Stored data entries
= Beginning of Section =

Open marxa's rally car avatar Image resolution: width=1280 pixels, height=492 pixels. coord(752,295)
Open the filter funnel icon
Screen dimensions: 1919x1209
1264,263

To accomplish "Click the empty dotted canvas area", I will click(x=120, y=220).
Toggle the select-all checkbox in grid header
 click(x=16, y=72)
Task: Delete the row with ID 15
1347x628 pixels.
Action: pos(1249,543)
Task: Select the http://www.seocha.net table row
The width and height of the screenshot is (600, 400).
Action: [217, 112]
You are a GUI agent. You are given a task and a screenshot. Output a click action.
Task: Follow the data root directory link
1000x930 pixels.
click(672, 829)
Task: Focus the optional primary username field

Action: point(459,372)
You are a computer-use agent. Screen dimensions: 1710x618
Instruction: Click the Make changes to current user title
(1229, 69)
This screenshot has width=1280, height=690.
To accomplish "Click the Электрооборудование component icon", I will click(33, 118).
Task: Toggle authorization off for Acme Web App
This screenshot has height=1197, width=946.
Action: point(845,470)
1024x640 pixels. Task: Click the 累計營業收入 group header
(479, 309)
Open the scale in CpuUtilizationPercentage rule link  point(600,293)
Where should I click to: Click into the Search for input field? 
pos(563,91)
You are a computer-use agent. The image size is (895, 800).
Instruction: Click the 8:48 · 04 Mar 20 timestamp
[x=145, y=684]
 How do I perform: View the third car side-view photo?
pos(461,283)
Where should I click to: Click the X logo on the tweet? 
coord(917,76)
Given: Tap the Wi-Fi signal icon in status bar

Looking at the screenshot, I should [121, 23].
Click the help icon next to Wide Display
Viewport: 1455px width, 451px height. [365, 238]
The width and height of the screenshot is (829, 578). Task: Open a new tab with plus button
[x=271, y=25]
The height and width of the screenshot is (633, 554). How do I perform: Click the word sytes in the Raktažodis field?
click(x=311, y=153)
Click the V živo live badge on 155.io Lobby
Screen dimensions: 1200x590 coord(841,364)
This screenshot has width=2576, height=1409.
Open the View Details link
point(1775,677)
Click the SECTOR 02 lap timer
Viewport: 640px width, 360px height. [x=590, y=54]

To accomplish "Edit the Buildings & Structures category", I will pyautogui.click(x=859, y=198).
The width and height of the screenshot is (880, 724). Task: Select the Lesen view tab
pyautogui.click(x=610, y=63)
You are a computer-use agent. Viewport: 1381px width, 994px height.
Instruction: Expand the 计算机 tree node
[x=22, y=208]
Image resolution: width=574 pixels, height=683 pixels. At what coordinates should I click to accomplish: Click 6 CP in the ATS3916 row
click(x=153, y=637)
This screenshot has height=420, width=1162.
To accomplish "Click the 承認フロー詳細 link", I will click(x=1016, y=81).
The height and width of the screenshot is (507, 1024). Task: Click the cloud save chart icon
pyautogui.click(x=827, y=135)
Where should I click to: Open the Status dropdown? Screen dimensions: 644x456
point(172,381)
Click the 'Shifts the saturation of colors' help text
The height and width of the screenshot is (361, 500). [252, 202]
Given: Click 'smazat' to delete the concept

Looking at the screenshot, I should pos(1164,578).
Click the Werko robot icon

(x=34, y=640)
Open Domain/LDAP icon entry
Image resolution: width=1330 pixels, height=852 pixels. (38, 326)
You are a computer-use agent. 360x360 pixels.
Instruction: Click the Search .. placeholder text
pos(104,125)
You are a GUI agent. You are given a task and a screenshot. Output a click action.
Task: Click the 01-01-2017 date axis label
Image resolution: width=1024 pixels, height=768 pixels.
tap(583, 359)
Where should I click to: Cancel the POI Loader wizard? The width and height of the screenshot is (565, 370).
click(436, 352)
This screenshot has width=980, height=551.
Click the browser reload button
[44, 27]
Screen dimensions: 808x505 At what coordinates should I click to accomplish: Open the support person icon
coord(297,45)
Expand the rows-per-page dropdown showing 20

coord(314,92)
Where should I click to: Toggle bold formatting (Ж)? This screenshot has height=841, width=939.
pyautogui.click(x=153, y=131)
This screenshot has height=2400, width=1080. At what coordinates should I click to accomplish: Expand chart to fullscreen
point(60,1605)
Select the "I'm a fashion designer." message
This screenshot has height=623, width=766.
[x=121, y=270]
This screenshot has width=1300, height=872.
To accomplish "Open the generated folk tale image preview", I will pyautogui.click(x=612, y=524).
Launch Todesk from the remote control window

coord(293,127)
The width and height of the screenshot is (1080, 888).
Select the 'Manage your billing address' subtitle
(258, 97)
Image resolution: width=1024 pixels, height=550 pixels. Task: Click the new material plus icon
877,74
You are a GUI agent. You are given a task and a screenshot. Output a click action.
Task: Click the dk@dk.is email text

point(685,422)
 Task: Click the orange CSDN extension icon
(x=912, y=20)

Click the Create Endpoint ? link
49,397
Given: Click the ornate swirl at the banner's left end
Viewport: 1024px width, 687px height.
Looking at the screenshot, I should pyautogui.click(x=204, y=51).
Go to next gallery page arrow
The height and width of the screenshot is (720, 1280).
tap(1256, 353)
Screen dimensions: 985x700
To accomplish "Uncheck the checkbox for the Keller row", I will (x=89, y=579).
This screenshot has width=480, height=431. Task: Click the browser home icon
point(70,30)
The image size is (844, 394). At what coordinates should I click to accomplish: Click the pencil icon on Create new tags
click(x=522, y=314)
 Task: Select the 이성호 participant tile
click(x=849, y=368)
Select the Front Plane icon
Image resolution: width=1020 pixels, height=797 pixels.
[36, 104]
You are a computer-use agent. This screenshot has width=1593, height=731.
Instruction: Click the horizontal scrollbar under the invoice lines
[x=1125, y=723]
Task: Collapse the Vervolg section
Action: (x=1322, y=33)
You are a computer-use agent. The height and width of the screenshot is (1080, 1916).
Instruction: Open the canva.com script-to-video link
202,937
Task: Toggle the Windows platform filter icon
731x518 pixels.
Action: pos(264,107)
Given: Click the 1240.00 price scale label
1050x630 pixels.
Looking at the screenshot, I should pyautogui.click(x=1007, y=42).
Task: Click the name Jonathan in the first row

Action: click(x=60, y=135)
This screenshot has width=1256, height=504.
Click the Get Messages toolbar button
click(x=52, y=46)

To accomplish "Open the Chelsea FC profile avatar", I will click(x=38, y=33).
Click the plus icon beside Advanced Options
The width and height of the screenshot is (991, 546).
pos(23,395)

= End of Section =

● **Task statement**
Each entry is to be output exactly as it was written.

● **Solution to this task**
Open marxa's rally car avatar Image resolution: width=1280 pixels, height=492 pixels. coord(752,295)
Open the filter funnel icon
Screen dimensions: 1919x1209
1264,263

To accomplish "Click the empty dotted canvas area", I will click(x=120, y=220).
Toggle the select-all checkbox in grid header
 click(x=16, y=72)
Task: Delete the row with ID 15
1347x628 pixels.
Action: pos(1249,543)
Task: Select the http://www.seocha.net table row
The width and height of the screenshot is (600, 400).
Action: [217, 112]
You are a GUI agent. You are given a task and a screenshot. Output a click action.
Task: Follow the data root directory link
1000x930 pixels.
click(672, 829)
Task: Focus the optional primary username field

Action: point(459,372)
You are a computer-use agent. Screen dimensions: 1710x618
Instruction: Click the Make changes to current user title
(1229, 69)
This screenshot has width=1280, height=690.
To accomplish "Click the Электрооборудование component icon", I will click(33, 118).
Task: Toggle authorization off for Acme Web App
This screenshot has height=1197, width=946.
Action: point(845,470)
1024x640 pixels. Task: Click the 累計營業收入 group header
(479, 309)
Open the scale in CpuUtilizationPercentage rule link  point(600,293)
Where should I click to: Click into the Search for input field? 
pos(563,91)
You are a computer-use agent. The image size is (895, 800).
Instruction: Click the 8:48 · 04 Mar 20 timestamp
[x=145, y=684]
 How do I perform: View the third car side-view photo?
pos(461,283)
Where should I click to: Click the X logo on the tweet? 
coord(917,76)
Given: Tap the Wi-Fi signal icon in status bar

Looking at the screenshot, I should [121, 23].
Click the help icon next to Wide Display
Viewport: 1455px width, 451px height. [365, 238]
The width and height of the screenshot is (829, 578). Task: Open a new tab with plus button
[x=271, y=25]
The height and width of the screenshot is (633, 554). How do I perform: Click the word sytes in the Raktažodis field?
click(x=311, y=153)
Click the V živo live badge on 155.io Lobby
Screen dimensions: 1200x590 coord(841,364)
This screenshot has width=2576, height=1409.
Open the View Details link
point(1775,677)
Click the SECTOR 02 lap timer
Viewport: 640px width, 360px height. [x=590, y=54]

To accomplish "Edit the Buildings & Structures category", I will pyautogui.click(x=859, y=198).
The width and height of the screenshot is (880, 724). Task: Select the Lesen view tab
pyautogui.click(x=610, y=63)
You are a computer-use agent. Viewport: 1381px width, 994px height.
Instruction: Expand the 计算机 tree node
[x=22, y=208]
Image resolution: width=574 pixels, height=683 pixels. At what coordinates should I click to accomplish: Click 6 CP in the ATS3916 row
click(x=153, y=637)
This screenshot has height=420, width=1162.
To accomplish "Click the 承認フロー詳細 link", I will click(x=1016, y=81).
The height and width of the screenshot is (507, 1024). Task: Click the cloud save chart icon
pyautogui.click(x=827, y=135)
Where should I click to: Open the Status dropdown? Screen dimensions: 644x456
point(172,381)
Click the 'Shifts the saturation of colors' help text
The height and width of the screenshot is (361, 500). [252, 202]
Given: Click 'smazat' to delete the concept

Looking at the screenshot, I should pos(1164,578).
Click the Werko robot icon

(x=34, y=640)
Open Domain/LDAP icon entry
Image resolution: width=1330 pixels, height=852 pixels. (38, 326)
You are a computer-use agent. 360x360 pixels.
Instruction: Click the Search .. placeholder text
pos(104,125)
You are a GUI agent. You are given a task and a screenshot. Output a click action.
Task: Click the 01-01-2017 date axis label
Image resolution: width=1024 pixels, height=768 pixels.
tap(583, 359)
Where should I click to: Cancel the POI Loader wizard? The width and height of the screenshot is (565, 370).
click(436, 352)
This screenshot has width=980, height=551.
Click the browser reload button
[44, 27]
Screen dimensions: 808x505 At what coordinates should I click to accomplish: Open the support person icon
coord(297,45)
Expand the rows-per-page dropdown showing 20

coord(314,92)
Where should I click to: Toggle bold formatting (Ж)? This screenshot has height=841, width=939.
pyautogui.click(x=153, y=131)
This screenshot has height=2400, width=1080. At what coordinates should I click to accomplish: Expand chart to fullscreen
point(60,1605)
Select the "I'm a fashion designer." message
This screenshot has height=623, width=766.
[x=121, y=270]
This screenshot has width=1300, height=872.
To accomplish "Open the generated folk tale image preview", I will pyautogui.click(x=612, y=524).
Launch Todesk from the remote control window

coord(293,127)
The width and height of the screenshot is (1080, 888).
Select the 'Manage your billing address' subtitle
(258, 97)
Image resolution: width=1024 pixels, height=550 pixels. Task: Click the new material plus icon
877,74
You are a GUI agent. You are given a task and a screenshot. Output a click action.
Task: Click the dk@dk.is email text

point(685,422)
 Task: Click the orange CSDN extension icon
(x=912, y=20)

Click the Create Endpoint ? link
49,397
Given: Click the ornate swirl at the banner's left end
Viewport: 1024px width, 687px height.
Looking at the screenshot, I should pyautogui.click(x=204, y=51).
Go to next gallery page arrow
The height and width of the screenshot is (720, 1280).
tap(1256, 353)
Screen dimensions: 985x700
To accomplish "Uncheck the checkbox for the Keller row", I will (x=89, y=579).
This screenshot has width=480, height=431. Task: Click the browser home icon
point(70,30)
The image size is (844, 394). At what coordinates should I click to accomplish: Click the pencil icon on Create new tags
click(x=522, y=314)
 Task: Select the 이성호 participant tile
click(x=849, y=368)
Select the Front Plane icon
Image resolution: width=1020 pixels, height=797 pixels.
[36, 104]
You are a computer-use agent. This screenshot has width=1593, height=731.
Instruction: Click the horizontal scrollbar under the invoice lines
[x=1125, y=723]
Task: Collapse the Vervolg section
Action: (x=1322, y=33)
You are a computer-use agent. The height and width of the screenshot is (1080, 1916).
Instruction: Open the canva.com script-to-video link
202,937
Task: Toggle the Windows platform filter icon
731x518 pixels.
Action: pos(264,107)
Given: Click the 1240.00 price scale label
1050x630 pixels.
Looking at the screenshot, I should pyautogui.click(x=1007, y=42).
Task: Click the name Jonathan in the first row

Action: click(x=60, y=135)
This screenshot has width=1256, height=504.
Click the Get Messages toolbar button
click(x=52, y=46)

To accomplish "Open the Chelsea FC profile avatar", I will click(x=38, y=33).
Click the plus icon beside Advanced Options
The width and height of the screenshot is (991, 546).
pos(23,395)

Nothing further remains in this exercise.